The following day, Leaping Larry went to the doctors to get his annual examination.  Leaping Larry couldn’t wait to see the expression of the doctor’s face when he showed him that he would no longer be falling apart.  The evil, mean doctor paid no attention to poor Leaping Larry when it was his turn to get probed.  The doctor kept his eyes down on Leaping Larry’s medical chart the whole time and seemed to be reading from a script. 

The doctor told Leaping Larry that he might have brain cancer!

The inattentive doctor, not even noticing the new metallic appearance of his patient, sent Leaping Larry to the hospital to get an MRI.  Leaping Larry walked to the hospital, disappointed that the doctor did'nt observe his inventive solution to the lost limb problem.  Leaping Larry walked the entire way to the hospital without losing even one hair.  He was proud when he walked into the hospital waiting room and took a seat. 

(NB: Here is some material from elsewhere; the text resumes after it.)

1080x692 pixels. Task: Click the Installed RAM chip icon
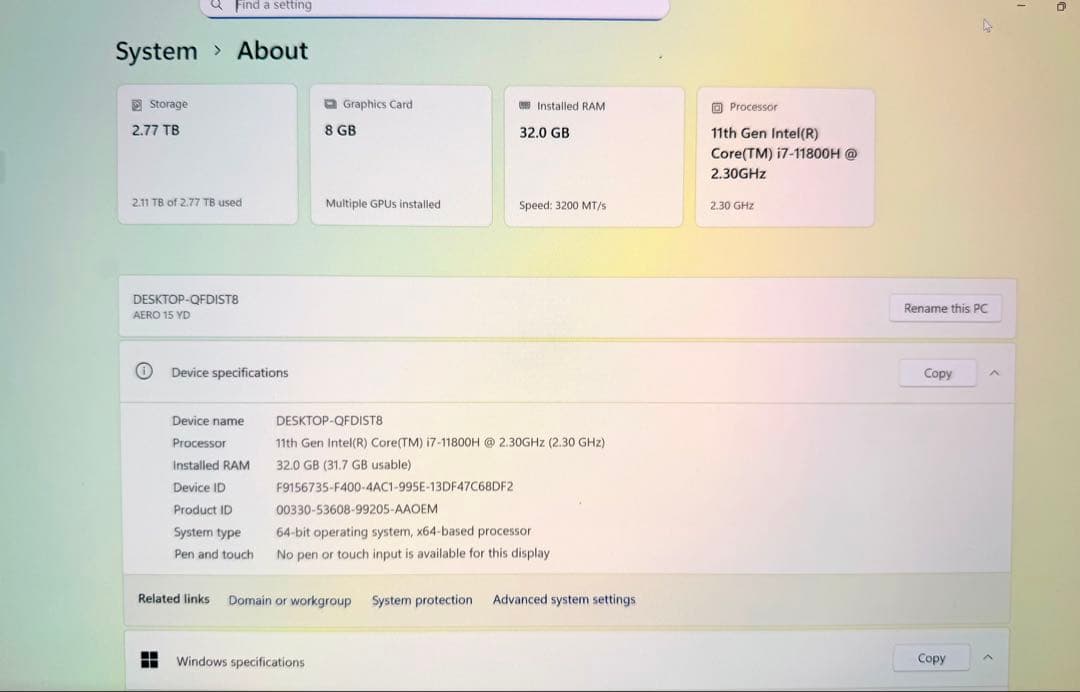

After an hour or so, Leaping Larry was escorted to the giant machine that was going to tell him if he had cancer or not.  The nurses told Leaping Larry to lie down and the machine would do all the rest.   Leaping Larry was thrust headfirst into the darkness of the machine and all was silent for a few seconds.

When the machine thrummed to life, Leaping Larry started to feel funny.  It felt as if there was something pulling at the seams in his body.  Thinking it was his own imagination, Leaping Larry closed his eyes and fell asleep.  He didn’t even feel it when each of the staples were ripped out of his flesh by the strong magnetic force of the machine.

After the machine was completed, the nurse came back into the room and pulled Leaping Larry out of the darkness of the contraption.  Neither Leaping Larry nor the nurse realized that his new metallic seams were missing from his body.  Leaping Larry stood up from the table, and instantly his body fell to pieces. 

At the wrists, Leaping Larry’s hands had fallen off of his arms, which in turn fell off of his shoulders.  At the ankles, Leaping Larry’s feet had fallen off of his legs, which in turn fell off of his waist.  At his neck, Leaping Larry’s head had fallen off of his body.  At the waist, Leaping Larry’s upper torso had fallen off of his lower half.  Leaping Larry’s ears, eyebrows and nose tumbled off his head and onto the pile of parts on the floor.  Any part that was stapled before had now fallen off. 

Leaping Larry had literally fallen to pieces.

Everyone from the hospital was called into the room to see what had happened.  No one had realized that the only thing holding poor Leaping Larry together were the staples. There was nothing left of Leaping Larry except for a head resting on the table.  Leaping Larry looked back and forth from the doctors to the nurses, but no one could help. 

All of the doctors and all of the nurses, still couldn’t put poor Leaping Larry back together again.

Leaping Larry’s body was discarded by the hospital and discarded with the rest of the medical waste.  Leaping Larry the Leper, now not ever going to be leaping again, was taken back to his home where his head was placed on the couch.  Larry the Leper never had to worry again about the trivial things that came with owning a body.  He didn’t have to shower, he didn’t have to eat, he didn’t have to walk anywhere, and he didn’t have to buy clothes.  All Larry the Leper had to do now was watch television.

The next day, Leaping Larry received a phone call.  Knocking the receiver over with his tongue, Larry the Leper listened to what the caller had to say on the other end.

It was the doctors.  The MRI came back negative and Leaping Larry did not have brain cancer.

Larry the Leper, using his mouth, hung up the phone awkwardly and bounced back to the couch on his stub of a neck.  He tongued the remote to change the channel and leaned his head back against the soft cushioning of the couch.

No body.  No cancer.  No worries.

For the first time in his miserable life, Leaping Larry the Leper was happy.